L'apparition des disques optiques réinscriptibles, avec leur immense capacité de stockage d'informations, semble annoncer le développement des systèmes de consultation électroniques. Ce mode d'édition favorise la diffusion de tous les produits présentant une forte densité d'informations donnant lieu régulièrement à leur mise à jour par un traitement informatique. Mais les informations traitées, stockées et consultées à domicile sur des écrans ne permettent pas une lecture globale, suivie, prolongée et ne répondent pas toujours à la nécessité de conserver une trace mise en pages des données, encore moins à celle de les multiplier. Par ailleurs, on a constaté que le message oral, le message-écran, le message animé des médias audiovisuels sont parfois difficilement assimilables de la même façon par tous et que seul l'imprimé permet le temps de réflexion adapté au rythme de chacun.

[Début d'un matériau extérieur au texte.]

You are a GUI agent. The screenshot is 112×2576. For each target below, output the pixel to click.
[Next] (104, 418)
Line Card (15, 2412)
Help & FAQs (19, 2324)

Les industries graphiques vont continuer à bénéficier des retombées de l'évolution générale des technologies : composants électroniques, développement de logiciels et de leurs compatibilités, capacités de stockage des données à gérer, resserrement des opérations de pré-presse, automatisation accrue des unités de production. Des maillons de la chaîne vont se déplacer, notamment ceux propres à certaines opérations de pré-presse. Les entreprises des industries graphiques devront s'ouvrir encore plus aux techniques de la micro-édition.